Our Code of Conduct outlines the fundamental principles and ethical standards that guide every member of our organization. We are committed to maintaining a workplace that is built on integrity, respect, and accountability.
Integr
metadata: {'source': 'https://cf-courses-data.s3.us.cloud-object-storage.appdomain.cloud/6JDbUb_L3egv_eOkouY71A.txt'}
----------------------------------------------------------------------------------------------------
page content:
 Health and Safety Policy

Our commitment to health and safety is paramount. We prioritize the well-being of our employees, customers, and the public. We diligently comply with all relevant health and safety laws and regulations. Our objective is to m
metadata: {'source': 'https://cf-courses-data.s3.us.cloud-object-storage.appdomain.cloud/6JDbUb_L3egv_eOkouY71A.txt'}
------------------------------

# Using a BM25 Retreiver
We can see that using the retriever by itself is not very useful in this case. This is likely because the vector space associates these chunks of text closely together symbolically, But in our case we are using an exact word match. We can use a BM25 retriever to improve the results.

BM25 is a popular retrieval model that ranks documents based on the keyword used in the document. This is basically like CRTL F.
But it also takes into account 
- the frequency of the keyword in the document (This is logarithmic, so it gets less important the more times the keyword appears in the document)
- the rarity of the keyword in other documents


In [7]:
from langchain_classic.retrievers import BM25Retriever
bm25_retriever = BM25Retriever.from_documents(chunks)
bm25_retriever.k = 5 # return top k document chunks


# Combining BM25 Retriever and vectore similarity retriever
with our bm25 retriever set up, we can now combine it with our vector similarity retriever.
This will allow us to use both the bm25 and vector similarity retrievers to retrieve documents.

In [None]:
from langchain_classic.retrievers import EnsembleRetriever

ensembed_retreiver = EnsembleRetriever(
    retrievers=[bm25_retriever, sim_retriever], 
    weights=[0.5, 0.5] # Weights for each retriever
)

results = ensembed_retreiver.invoke("Recruitment Policy")
print_results(results)


----------------------------------------------------------------------------------------------------
page content:
 Recruitment Policy

Our Recruitment Policy reflects our commitment to attracting, selecting, and onboarding the most qualified and diverse candidates to join our organization.
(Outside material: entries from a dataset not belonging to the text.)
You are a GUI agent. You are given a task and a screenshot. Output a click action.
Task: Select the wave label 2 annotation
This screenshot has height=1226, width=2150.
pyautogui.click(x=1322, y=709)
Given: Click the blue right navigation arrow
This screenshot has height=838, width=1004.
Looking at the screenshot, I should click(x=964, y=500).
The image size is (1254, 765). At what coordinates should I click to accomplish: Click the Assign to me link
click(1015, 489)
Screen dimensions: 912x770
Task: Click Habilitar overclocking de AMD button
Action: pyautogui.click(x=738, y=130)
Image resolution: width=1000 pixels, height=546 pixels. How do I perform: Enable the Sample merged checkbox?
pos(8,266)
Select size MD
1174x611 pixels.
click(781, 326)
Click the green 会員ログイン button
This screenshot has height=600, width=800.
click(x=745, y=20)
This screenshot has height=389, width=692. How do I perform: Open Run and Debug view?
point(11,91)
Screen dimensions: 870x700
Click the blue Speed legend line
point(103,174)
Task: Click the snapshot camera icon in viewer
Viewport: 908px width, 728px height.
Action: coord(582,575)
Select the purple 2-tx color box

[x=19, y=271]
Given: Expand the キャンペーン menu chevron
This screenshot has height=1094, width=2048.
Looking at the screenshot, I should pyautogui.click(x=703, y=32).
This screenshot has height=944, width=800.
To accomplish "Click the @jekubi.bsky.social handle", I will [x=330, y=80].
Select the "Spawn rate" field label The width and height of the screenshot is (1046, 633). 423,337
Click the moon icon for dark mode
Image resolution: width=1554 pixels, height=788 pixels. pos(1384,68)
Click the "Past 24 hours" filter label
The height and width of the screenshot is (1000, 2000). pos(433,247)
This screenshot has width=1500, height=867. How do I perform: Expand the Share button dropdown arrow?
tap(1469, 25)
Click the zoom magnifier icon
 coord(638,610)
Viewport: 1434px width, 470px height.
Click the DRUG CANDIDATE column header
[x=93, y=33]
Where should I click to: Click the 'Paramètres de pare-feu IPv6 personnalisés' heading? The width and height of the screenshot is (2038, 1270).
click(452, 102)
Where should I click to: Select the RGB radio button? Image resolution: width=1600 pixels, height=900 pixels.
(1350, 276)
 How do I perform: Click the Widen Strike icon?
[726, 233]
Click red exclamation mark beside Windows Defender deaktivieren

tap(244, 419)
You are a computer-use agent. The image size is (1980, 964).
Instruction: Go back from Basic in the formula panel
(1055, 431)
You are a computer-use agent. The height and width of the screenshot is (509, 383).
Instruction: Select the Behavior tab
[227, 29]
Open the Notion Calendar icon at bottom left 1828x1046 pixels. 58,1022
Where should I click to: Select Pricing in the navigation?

We believe that the success of our company relies on the talents, skills, 
metadata: {'source': 'https://cf-courses-data.s3.us.cloud-object-storage.appdomain.cloud/6JDbUb_L3egv_eOkouY71A.txt'}
----------------------------------------------------------------------------------------------------
page content:
 1.	Code of Conduct

Our Code of Conduct outlines the fundamental principles and ethical standards that guide every member of our organization. We are committed to maintaining a workplace that is built on integrity, respect, and accountability.
Integr
metadata: {'source': 'https://cf-courses-data.s3.us.cloud-object-storage.appdomain.cloud/6JDbUb_L3egv_eOkouY71A.txt'}
------------------------------

# RAG Conclusion
just like that we have completed our RAG implementation. We are now ready to use this to provide contextual information to our agents.